§ About this exercise
In the entries below, the word "width" appears on some lines. Copy each of those lines.

····················

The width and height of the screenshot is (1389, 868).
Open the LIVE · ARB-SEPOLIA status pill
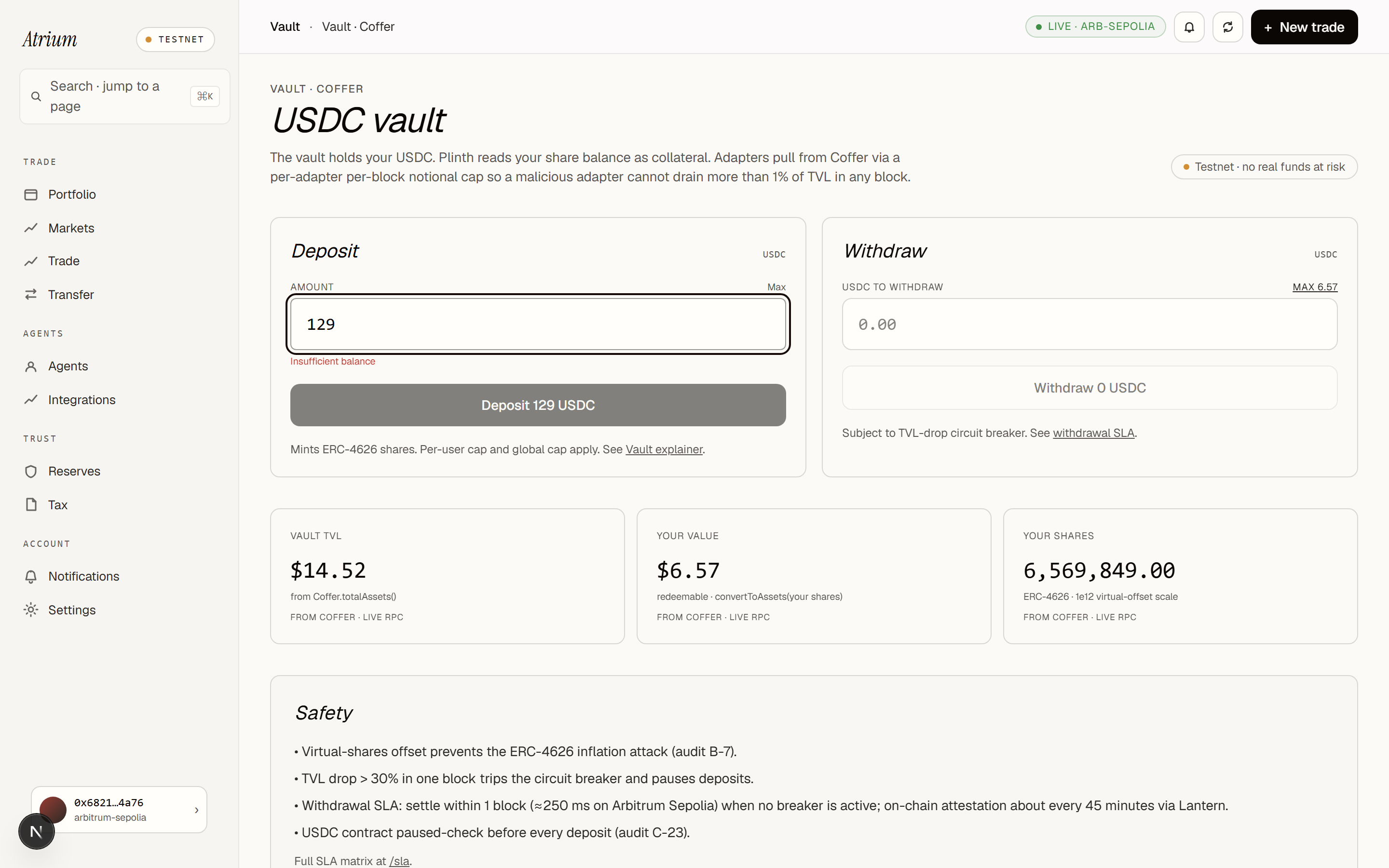click(x=1095, y=27)
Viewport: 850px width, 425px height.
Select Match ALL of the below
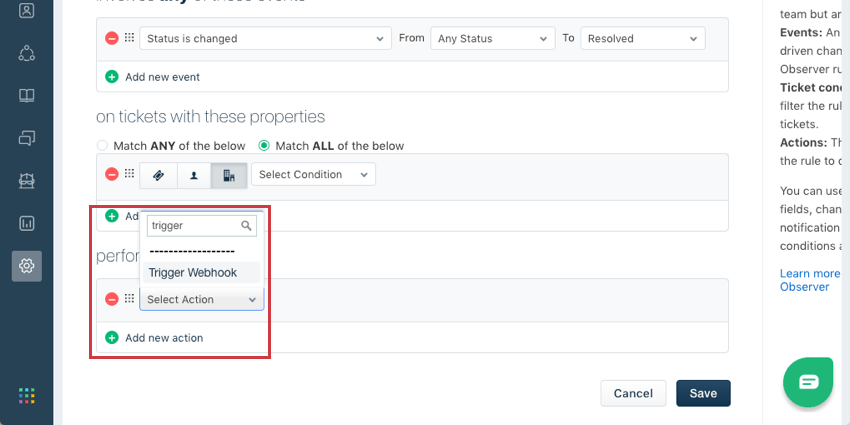click(x=264, y=146)
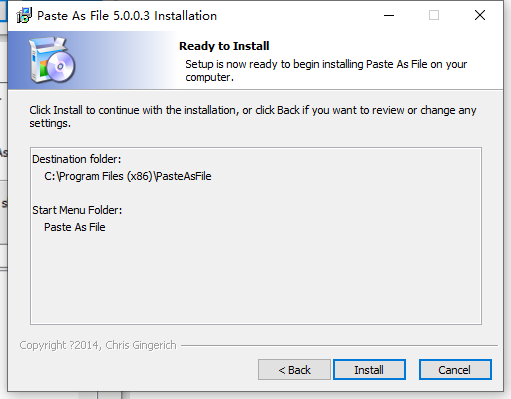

····················

§ Expected answer
The width and height of the screenshot is (1389, 868).
Viewport: 850px width, 425px height.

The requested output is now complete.